The New Scientist article has already made the Prakash list! Yet not only does it ignore the fact, as Prof Cummins points out below, that it provides no evidence that organic fowl actually caused food poisoning, it also completely ignores the animal welfare issues that would arise if it is to be argued that in an effort to ward off birds having contact with bacteria they should all be forced to lead the short, confined and ugly lives of broiler chickens!!!!!!
----- Original Message -----
Sent: Wednesday, October 03, 2001 12:37 PM
Subject: B-GE:bird brains
In the article below there was no actual evidence that organic fowl were foul and actually caused food poisoning.

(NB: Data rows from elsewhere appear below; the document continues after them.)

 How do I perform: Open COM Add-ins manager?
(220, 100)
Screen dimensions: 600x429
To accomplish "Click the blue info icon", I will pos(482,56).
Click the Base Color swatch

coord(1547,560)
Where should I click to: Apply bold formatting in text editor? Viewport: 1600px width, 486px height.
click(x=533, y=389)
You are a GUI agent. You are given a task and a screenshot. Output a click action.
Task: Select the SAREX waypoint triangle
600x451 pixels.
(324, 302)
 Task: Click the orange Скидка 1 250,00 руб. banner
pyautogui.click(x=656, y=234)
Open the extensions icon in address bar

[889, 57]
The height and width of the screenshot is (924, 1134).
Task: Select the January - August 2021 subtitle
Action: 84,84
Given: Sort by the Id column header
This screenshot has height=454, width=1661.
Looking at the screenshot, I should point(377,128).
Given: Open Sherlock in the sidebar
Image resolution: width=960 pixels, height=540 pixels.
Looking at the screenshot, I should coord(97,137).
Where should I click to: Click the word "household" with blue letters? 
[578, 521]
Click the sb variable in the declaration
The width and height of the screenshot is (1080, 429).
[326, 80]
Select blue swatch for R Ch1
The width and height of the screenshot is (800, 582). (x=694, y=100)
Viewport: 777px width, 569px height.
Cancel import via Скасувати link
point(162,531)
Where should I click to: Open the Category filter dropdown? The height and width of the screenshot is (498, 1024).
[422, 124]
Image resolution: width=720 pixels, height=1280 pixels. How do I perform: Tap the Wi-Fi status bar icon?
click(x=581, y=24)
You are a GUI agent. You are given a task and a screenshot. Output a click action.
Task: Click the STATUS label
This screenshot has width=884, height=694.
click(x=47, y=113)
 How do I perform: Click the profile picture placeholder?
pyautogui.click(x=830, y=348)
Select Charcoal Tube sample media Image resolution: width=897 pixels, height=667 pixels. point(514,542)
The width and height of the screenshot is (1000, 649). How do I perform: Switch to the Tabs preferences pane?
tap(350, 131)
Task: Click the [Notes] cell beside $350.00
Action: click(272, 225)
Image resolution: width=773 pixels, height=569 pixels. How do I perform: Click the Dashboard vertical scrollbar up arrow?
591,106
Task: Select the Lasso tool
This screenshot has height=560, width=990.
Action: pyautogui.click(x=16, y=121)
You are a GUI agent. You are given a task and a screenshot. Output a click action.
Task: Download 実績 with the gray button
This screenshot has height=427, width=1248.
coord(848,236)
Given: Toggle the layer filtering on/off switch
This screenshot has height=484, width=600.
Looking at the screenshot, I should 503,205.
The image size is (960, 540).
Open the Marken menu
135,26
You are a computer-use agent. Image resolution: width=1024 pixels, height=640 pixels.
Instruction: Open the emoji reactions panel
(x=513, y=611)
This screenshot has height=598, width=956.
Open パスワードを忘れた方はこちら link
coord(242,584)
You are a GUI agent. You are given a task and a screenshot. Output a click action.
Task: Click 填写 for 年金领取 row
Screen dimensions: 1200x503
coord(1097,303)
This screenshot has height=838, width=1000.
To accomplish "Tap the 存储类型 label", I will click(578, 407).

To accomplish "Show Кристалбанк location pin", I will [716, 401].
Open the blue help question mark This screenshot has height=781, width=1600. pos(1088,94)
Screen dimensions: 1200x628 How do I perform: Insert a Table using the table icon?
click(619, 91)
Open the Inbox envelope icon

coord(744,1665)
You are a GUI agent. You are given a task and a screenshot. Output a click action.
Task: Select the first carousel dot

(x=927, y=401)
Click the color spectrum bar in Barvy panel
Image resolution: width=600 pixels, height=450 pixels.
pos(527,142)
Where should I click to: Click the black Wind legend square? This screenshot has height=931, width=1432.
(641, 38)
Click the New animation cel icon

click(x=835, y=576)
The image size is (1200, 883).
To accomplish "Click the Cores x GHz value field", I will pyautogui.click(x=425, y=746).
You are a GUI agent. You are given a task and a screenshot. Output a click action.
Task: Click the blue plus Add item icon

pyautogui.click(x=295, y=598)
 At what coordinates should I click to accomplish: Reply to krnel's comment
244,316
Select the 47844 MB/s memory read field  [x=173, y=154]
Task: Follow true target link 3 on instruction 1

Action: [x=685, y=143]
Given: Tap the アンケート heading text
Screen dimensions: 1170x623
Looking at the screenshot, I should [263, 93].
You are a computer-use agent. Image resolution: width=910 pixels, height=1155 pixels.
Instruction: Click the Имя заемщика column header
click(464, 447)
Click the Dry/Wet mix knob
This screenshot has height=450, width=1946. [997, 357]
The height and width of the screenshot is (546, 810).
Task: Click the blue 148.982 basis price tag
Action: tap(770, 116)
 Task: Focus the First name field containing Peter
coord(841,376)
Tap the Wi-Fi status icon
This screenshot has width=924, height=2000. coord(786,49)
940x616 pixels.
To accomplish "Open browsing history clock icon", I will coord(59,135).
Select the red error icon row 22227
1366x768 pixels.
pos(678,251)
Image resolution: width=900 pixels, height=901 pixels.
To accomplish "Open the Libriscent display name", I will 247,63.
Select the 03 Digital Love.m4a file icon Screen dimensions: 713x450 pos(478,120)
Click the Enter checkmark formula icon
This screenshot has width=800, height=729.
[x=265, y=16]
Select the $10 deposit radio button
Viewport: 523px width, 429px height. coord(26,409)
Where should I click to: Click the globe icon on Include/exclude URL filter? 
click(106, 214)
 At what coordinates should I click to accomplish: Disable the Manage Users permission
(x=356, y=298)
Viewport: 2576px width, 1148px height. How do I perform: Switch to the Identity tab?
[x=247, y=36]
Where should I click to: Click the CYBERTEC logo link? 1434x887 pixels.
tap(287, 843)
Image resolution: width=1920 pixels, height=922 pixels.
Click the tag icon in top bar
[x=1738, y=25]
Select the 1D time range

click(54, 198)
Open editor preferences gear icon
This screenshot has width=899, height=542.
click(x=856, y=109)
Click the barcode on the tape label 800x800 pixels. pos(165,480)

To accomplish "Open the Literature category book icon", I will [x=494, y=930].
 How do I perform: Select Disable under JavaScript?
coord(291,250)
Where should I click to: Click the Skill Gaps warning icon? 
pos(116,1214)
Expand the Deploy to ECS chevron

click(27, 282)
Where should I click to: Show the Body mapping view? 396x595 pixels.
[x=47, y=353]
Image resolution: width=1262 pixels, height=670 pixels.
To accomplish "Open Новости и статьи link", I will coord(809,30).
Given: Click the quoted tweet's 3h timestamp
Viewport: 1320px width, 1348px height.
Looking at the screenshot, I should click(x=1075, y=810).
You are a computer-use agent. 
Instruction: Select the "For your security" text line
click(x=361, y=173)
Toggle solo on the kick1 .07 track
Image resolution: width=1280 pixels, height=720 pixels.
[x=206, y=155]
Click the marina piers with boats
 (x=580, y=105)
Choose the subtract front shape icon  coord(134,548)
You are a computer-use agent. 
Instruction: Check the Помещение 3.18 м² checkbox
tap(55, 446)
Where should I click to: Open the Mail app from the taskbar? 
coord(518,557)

- New Scientist 1 October, 2001 ; Journal ref: Letters in Applied Microb
(Vol 33, p269).
Organic broiler chickens are three times as likely as conventionally-bred poultry to be contaminated with a bacterium that causes food-poisoning, say Danish vets. The team at the Danish Veterinary Laboratory in Aarhus found that all 22 organic broiler flocks they investigated were infected with Campylobacter - the most common cause of food poisoning in the UK. Only one third of 79 conventional broilerhouses were infected.
The organic movement is sound, but this is unwelcome news, says Karl Pedersen, who supervised the project. He says the result is not entirely surprising, since organic birds are allowed to roam outside and are more likely to be exposed to food and water contaminated with infected faeces from wild animals. But it turns out that the difference was far higher than we expected, he says.
Peter Bradnock, chief executive of the British Poultry Council, says he was also unsurprised by the results. 'We're starting to see some of the organic myths about food safety debunked,' he says.
The UK Soil Association, which promotes organic farming, was unavailable for comment.
Unhygienic handling: It takes just 10 to 50 bacteria to pass on the infection, and faeces can contain a billion bacteria per gram. The amount in faeces is extremely high, so one bird can infect many others, Pedersen says.
Conventionally-bred birds are slaughtered after around 38 days, whereas organic birds live twice as long, and so are more likely to pick up infections. And in most European countries, conventional broiler farmers grow and slaughter all their chickens at the same time, so empty broilerhouses can be thoroughly disinfected before the next batch of day-old chicks arrives.
Campylobacter is the most common cause of food poisoning in Britain. Although infections have levelled out over the past few years, cases have doubled since 1986, from 25,000 to 54,000 in 2000. In a survey published last month, Britain’s Food Standards Agency found that half of all chickens sampled were contaminated with campylobacter.
Pedersen says that there is little that can be done to prevent infection if birds roam freely outside. He says the bacteria will not survive cooking, but could spread to other food items if contaminated carcasses are unhygienically handled in the kitchen.